[Passage for review]
═══

My wife calls me a workaholic. I'm not sure that I'd agree with that characterization, but I do admittedly understand the value and importance of work. I'm fortunate to enjoy what I do for a living, so it really doesn't seem like work sometimes.
Work is intimately linked to the human condition. The creation account in the Bible recalls how God told Adam that he would have to work for a living. "Cursed is the ground because of you. In toil you shall eat its yield all the days of your life." In other words, work is necessary for survival.
We are reminded almost daily to remember the sacrifices that our men and women in military service make on our behalf, and rightly so. They have volunteered to take a bullet for my sake in order that I can continue to enjoy my work. I appreciate that and am truly grateful.
But I rarely hear any tribute to the working man (and woman) who enables our survival here on the home front. At this time, I'd like to take the opportunity to thank a few folks.
Anyone who reads my column with any regularity knows that I hold the farmer in pretty high esteem. It is because by the farmer's toil, we eat of the yield. Farmers are constantly looking for ways to reduce toil and have made great strides over the last century. As a consequence, yields have risen and costs have fallen. Farmers know how to work.
But there are others who work hard who rarely get a thank you. Where do I start? Well, there's the coal miner digging in the ground risking life and limb to get this valuable rock to the folks who turn it into electricity. Without electricity I'd have to type this article on one of those old manual typewriters and mail it into my editor many days in advance of the deadline. Electricity affords me the ease to write my column without buckets of Wite-Out. While I'm thinking of it, the electricity must be first generated then delivered. So, thanks to the power plant workers, the linesman and the electrician.
Since energy is the lifeblood of our economy, let's not forget the oil field and gas well worker. The oil eventually needs to be changed from a raw material into something that we can use, so the refiners have my gratitude. The gasoline that's produced has to get into my truck somehow, so the folks who get it to the gas station and the good people who work at the gas station in whatever capacity make it possible for me to travel to the farm and do my job.

═══

[Data supplied]
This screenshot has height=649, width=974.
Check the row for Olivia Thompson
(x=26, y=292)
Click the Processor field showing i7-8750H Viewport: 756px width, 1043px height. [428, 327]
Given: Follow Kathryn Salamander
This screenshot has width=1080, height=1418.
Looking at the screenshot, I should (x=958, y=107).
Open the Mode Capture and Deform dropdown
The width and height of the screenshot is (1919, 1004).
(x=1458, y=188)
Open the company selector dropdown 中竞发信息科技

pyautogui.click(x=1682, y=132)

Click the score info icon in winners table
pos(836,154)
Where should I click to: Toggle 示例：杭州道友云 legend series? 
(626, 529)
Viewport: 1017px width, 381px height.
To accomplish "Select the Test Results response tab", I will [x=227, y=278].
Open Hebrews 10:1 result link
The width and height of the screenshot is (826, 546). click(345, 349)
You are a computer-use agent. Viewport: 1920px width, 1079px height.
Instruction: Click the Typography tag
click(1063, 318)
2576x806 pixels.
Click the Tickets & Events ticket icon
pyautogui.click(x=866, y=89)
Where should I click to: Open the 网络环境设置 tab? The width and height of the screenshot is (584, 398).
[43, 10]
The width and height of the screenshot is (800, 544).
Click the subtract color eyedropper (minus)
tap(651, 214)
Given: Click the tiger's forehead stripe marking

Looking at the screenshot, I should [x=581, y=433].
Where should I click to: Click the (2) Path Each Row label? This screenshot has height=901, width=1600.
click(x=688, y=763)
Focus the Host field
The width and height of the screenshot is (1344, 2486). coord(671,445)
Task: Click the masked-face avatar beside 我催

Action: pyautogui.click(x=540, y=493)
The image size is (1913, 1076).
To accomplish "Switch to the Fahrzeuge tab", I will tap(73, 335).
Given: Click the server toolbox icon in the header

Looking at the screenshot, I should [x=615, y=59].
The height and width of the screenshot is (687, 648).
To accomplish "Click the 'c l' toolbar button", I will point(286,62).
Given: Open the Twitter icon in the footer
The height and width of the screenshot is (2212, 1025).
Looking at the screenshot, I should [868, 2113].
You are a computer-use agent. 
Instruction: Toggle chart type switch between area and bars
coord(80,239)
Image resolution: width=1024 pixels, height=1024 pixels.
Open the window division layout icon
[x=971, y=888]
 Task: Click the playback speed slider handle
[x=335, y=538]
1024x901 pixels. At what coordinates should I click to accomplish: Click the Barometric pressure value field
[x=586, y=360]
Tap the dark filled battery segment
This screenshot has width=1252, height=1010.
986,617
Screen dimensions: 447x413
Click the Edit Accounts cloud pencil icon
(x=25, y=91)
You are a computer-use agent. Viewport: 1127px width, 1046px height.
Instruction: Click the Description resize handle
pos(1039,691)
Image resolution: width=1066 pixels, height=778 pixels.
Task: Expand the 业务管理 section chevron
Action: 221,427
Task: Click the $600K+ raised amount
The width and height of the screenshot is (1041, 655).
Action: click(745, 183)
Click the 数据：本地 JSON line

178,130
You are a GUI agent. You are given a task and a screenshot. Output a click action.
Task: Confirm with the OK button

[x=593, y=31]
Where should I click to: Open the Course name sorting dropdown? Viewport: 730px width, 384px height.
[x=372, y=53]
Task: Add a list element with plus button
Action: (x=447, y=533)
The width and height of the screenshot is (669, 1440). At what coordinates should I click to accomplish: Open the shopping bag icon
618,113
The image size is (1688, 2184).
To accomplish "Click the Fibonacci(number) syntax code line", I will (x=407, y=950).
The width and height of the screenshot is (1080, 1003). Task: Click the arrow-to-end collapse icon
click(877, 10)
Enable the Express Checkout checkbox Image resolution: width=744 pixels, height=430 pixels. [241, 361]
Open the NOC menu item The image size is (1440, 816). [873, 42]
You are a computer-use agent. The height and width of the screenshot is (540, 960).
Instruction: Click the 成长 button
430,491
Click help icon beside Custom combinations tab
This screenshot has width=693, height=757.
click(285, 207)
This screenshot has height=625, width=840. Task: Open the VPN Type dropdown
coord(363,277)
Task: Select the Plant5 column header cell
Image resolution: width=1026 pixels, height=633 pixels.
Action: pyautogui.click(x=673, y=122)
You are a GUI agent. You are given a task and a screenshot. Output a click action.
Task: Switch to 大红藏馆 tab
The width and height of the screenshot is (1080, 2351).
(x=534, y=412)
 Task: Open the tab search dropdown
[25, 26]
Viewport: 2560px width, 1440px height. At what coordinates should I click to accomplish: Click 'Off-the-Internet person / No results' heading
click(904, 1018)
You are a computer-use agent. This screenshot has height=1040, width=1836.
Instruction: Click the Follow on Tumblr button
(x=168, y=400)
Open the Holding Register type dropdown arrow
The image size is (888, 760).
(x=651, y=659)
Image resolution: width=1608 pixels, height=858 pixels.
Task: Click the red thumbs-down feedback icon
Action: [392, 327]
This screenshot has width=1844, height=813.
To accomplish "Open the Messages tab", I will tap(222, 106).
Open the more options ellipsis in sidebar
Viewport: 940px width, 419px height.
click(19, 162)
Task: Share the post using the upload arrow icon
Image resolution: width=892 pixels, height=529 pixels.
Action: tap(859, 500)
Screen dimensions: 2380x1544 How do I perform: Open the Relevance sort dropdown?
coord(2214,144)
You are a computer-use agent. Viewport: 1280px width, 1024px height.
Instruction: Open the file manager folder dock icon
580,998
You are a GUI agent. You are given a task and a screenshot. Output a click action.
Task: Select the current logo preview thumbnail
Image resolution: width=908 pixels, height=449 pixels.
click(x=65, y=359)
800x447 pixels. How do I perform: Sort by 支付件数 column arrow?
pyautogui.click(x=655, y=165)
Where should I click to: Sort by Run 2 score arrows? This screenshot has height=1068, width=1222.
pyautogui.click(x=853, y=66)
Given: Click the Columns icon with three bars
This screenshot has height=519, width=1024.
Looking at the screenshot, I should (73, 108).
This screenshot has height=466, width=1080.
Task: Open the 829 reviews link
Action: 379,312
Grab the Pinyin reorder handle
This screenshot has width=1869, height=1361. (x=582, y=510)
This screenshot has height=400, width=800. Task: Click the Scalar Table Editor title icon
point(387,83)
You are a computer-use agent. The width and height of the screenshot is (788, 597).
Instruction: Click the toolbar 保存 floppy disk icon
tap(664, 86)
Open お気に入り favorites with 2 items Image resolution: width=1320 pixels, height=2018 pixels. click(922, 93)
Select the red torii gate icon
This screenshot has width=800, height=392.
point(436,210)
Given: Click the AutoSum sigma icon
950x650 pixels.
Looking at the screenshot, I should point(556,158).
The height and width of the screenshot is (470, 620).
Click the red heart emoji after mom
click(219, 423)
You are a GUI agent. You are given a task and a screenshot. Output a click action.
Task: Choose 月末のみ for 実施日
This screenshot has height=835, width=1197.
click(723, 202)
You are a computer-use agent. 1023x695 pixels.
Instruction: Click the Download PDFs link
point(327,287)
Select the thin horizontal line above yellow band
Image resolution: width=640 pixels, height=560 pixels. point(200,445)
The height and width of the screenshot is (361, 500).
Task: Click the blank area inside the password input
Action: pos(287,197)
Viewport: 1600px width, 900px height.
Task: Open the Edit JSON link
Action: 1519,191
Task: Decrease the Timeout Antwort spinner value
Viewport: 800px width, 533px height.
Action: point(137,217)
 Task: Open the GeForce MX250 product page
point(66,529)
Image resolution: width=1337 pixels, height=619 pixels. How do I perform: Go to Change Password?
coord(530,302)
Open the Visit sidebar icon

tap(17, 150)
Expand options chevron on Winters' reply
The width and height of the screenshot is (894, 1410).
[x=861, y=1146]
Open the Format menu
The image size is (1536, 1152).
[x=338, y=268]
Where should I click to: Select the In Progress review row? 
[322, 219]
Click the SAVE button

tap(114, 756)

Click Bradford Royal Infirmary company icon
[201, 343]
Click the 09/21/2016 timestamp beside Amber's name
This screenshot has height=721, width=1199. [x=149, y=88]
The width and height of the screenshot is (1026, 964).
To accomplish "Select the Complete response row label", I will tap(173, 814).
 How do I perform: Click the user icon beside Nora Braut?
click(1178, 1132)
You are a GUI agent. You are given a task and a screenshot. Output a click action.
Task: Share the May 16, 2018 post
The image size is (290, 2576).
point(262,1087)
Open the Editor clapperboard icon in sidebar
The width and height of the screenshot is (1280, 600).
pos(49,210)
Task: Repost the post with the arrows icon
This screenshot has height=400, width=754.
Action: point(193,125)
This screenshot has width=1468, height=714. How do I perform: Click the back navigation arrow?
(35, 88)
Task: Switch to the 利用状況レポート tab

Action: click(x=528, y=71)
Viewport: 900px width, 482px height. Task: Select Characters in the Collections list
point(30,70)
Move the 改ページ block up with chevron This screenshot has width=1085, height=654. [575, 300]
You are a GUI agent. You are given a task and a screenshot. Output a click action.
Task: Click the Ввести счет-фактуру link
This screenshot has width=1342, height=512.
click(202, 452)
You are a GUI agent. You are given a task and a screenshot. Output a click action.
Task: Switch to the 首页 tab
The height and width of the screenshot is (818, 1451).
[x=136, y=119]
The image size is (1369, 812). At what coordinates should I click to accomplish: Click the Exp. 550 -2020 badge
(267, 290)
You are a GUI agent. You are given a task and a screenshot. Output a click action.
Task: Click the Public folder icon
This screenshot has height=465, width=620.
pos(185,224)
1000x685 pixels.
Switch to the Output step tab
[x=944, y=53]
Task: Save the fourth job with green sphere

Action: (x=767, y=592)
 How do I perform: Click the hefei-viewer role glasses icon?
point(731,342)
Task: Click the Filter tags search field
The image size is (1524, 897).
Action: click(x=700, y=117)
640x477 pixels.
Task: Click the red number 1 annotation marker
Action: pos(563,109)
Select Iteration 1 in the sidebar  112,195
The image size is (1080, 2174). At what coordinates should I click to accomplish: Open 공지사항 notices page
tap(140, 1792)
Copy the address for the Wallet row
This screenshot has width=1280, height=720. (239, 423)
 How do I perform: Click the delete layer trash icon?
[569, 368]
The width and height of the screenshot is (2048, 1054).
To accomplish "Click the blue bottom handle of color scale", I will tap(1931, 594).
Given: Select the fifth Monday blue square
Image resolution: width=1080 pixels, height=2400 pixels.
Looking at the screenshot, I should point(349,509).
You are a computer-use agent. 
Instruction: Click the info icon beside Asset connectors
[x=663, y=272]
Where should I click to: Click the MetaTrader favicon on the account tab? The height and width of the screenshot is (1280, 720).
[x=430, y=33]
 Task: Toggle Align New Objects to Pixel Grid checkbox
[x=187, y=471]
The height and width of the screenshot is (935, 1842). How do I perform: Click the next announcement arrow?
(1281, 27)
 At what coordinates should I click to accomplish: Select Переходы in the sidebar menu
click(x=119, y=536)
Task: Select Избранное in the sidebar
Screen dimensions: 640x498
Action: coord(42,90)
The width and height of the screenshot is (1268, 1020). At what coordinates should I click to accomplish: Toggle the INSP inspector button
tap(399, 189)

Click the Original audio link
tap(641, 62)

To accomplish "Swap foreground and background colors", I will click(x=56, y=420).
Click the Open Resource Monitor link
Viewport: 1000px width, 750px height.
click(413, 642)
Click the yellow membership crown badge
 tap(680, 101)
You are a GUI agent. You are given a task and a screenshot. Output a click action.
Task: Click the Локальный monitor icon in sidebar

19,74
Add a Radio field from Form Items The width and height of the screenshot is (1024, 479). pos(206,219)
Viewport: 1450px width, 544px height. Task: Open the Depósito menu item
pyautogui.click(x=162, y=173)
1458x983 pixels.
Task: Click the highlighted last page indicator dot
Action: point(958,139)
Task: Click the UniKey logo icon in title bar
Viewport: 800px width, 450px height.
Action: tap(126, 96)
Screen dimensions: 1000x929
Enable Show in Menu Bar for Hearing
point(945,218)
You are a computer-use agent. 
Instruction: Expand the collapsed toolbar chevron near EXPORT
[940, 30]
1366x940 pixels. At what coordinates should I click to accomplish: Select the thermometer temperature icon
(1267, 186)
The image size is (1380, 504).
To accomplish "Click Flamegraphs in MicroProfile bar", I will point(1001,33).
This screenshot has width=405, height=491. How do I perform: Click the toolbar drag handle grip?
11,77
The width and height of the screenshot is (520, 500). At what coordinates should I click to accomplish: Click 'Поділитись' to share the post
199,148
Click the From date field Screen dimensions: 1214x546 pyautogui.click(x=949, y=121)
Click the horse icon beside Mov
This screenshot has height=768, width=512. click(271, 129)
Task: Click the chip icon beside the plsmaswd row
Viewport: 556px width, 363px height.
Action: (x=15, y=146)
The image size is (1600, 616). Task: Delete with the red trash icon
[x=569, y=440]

═══

[Task to complete] Please copy the column about work word for word, between "My wife calls" and "like work sometimes.", inclusive.

[Output for this exercise]
My wife calls me a workaholic. I'm not sure that I'd agree with that characterization, but I do admittedly understand the value and importance of work. I'm fortunate to enjoy what I do for a living, so it really doesn't seem like work sometimes.